Study Planning, Set-Up & Conduct
  • Supporting site start-up activities and readiness prior to study initiation, including study registration and internal approval at Inselspital.
  • Preparing and maintaining site-level study documentation (e.g., site-specific standard operating procedures (SOP), participant visit log) to ensure operational readiness of the site.
  • Serving as the site-level operational contact for the sponsor during study set-up and conduct and ensuring continuous site operability throughout the entire study.

Budgets
  • Assessing and developing site-specific budgets based on protocol-required procedures, including conducting and supporting budget negotiations with sponsors for industry-sponsored studies.
  • Monitoring and controlling study-related activities performed at the local site to ensure budget adherence and providing timely input to support budget adjustments or renegotiations throughout the study.

Participant Management
  • Conducting pre-screening and eligibility checks.
  • Assisting in screening and enrolling suitable participants.
  • Coordinating and scheduling all study visits, ensuring punctual appointments.
  • Serving as a primary contact point for study participants on visit-related questions.

Study Visits
  • Preparing and conducting study visits, including all pre- and post-visit tasks.
  • Collecting and recording study data according to protocol requirements, including conducting clinical assessments and various diagnostic procedures such as blood sampling and lung function tests.
  • Administering surveys, whether paper-based, online, or conducted via telephone.
  • Collecting, processing, storing, and shipping biological samples.
  • Dispensing and administering investigational medicinal products and assisting study participants with the correct use of medical devices.
  • Documenting study data in source documents and Case Report Forms.

Safety Management
  • Identifying, documenting, and timely reporting adverse events to the sponsor.
  • Informing the investigator of safety-relevant findings.
  • Supporting the investigator in completing safety reporting forms and gathering required documentations.
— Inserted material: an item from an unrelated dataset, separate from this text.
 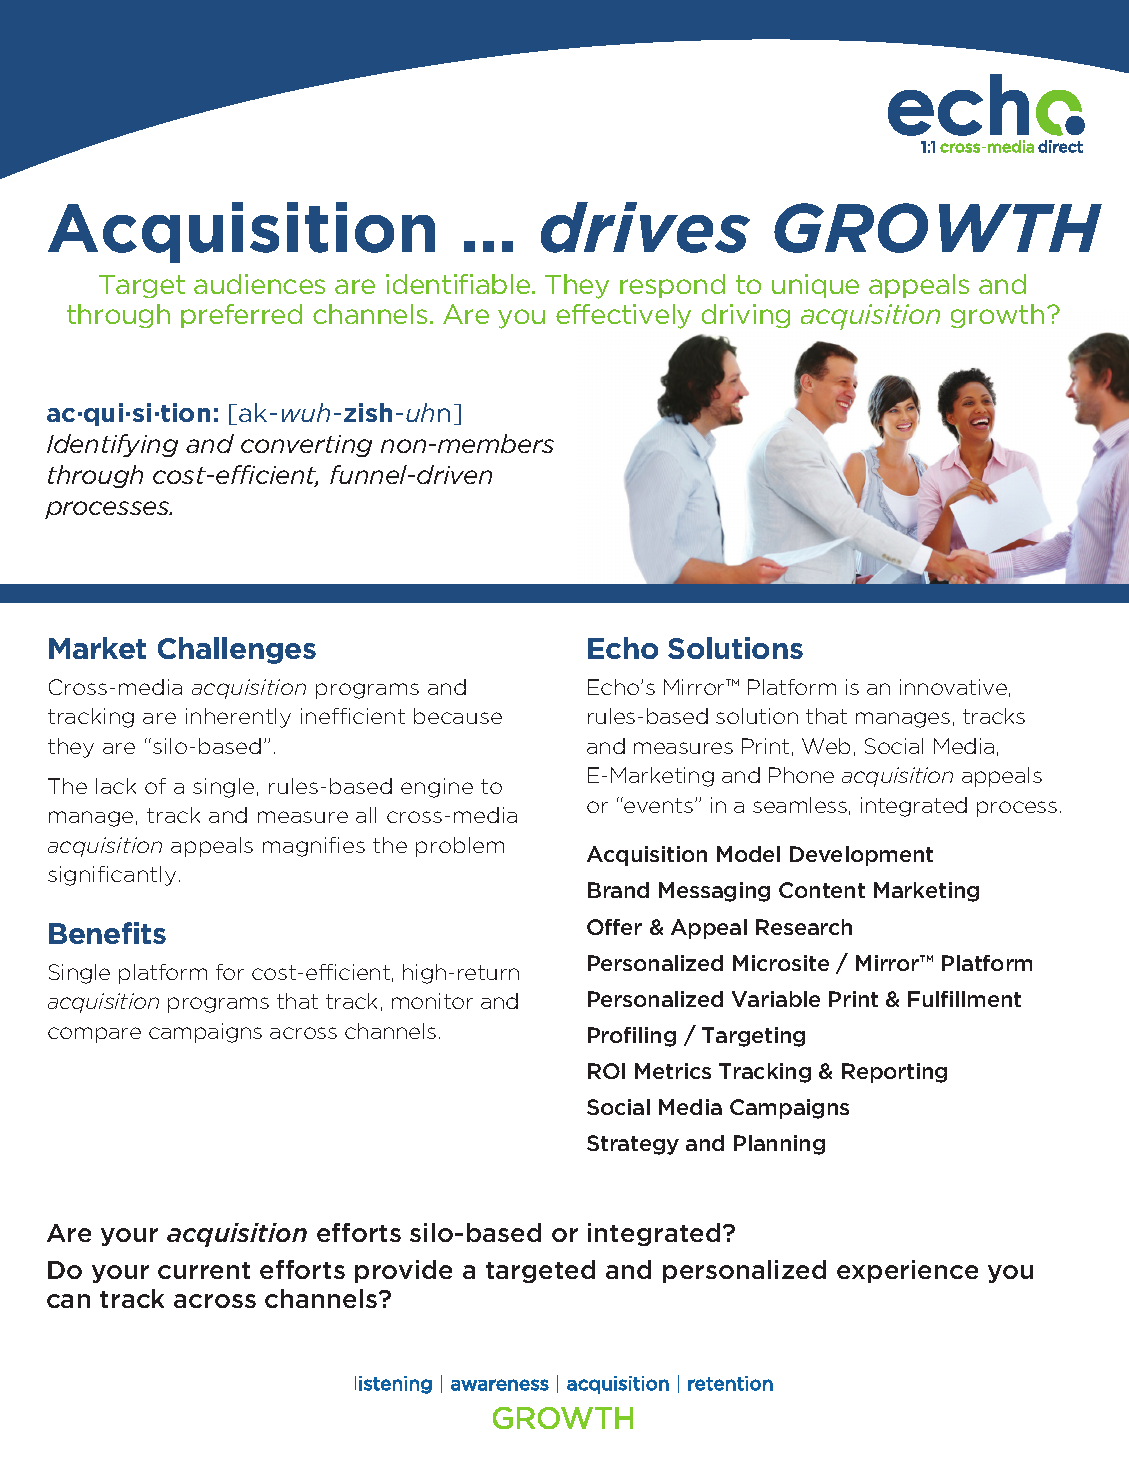 What do you see at coordinates (458, 716) in the document?
I see `because` at bounding box center [458, 716].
Investigational Products Management
  • Dispensing investigational products (IP) according to the protocol.
  • Instructing participants on the correct use of study devices.
  • Managing IP inventory at the local site, including storage and monitoring expiry dates of the IP.
  • Documenting IP administration, returns, and destruction details on the accountability logs.
  • Monitoring participant compliance and addressing non-compliance.

Management of Biological Samples
  • Collecting biological samples from study participants according to the protocol and SOPs.
  • Processing biological samples (e.g., centrifugation, aliquoting) in a laboratory setting.
  • Ensuring proper documentation and storage conditions for biological samples.
  • Preparing biological samples for shipment.

Record Keeping
  • Maintaining accurate and up-to-date records of study activities, participant enrollment, and data collection.
  • Maintaining the Investigator Site File.
  • Ensuring documentation readiness for monitoring visits, audits, and inspections.